* WORK REQUEST
Search the records for "Open" and copy each line that holds it.

* DATA SUPPLIED

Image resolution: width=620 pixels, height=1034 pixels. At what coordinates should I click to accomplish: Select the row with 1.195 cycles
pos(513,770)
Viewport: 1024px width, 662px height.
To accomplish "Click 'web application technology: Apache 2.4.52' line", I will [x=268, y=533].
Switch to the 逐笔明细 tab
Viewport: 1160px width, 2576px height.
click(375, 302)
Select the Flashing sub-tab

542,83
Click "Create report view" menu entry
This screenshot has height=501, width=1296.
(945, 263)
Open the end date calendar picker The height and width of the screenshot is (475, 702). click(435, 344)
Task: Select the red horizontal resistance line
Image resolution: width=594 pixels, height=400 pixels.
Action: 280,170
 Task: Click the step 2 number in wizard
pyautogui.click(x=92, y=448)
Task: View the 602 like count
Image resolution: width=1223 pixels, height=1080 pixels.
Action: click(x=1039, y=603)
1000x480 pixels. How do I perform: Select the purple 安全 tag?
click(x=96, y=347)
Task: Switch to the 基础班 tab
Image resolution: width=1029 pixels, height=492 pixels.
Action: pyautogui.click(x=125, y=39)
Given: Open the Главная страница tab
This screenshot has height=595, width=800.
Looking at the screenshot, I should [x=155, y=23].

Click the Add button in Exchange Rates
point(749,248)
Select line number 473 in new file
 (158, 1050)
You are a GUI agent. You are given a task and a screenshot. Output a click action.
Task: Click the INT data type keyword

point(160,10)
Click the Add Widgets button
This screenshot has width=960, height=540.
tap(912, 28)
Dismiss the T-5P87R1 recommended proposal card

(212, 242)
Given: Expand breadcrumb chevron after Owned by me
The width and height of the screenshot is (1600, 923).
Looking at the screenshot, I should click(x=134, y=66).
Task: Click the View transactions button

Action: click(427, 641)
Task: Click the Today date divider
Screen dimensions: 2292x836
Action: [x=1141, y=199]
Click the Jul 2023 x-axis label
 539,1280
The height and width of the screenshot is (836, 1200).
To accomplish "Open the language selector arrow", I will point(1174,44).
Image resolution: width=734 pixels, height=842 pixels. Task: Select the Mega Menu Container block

* THE COMPLETED TASK
Open the end date calendar picker The height and width of the screenshot is (475, 702). click(435, 344)
Given: Open the Главная страница tab
To accomplish "Open the language selector arrow", I will point(1174,44).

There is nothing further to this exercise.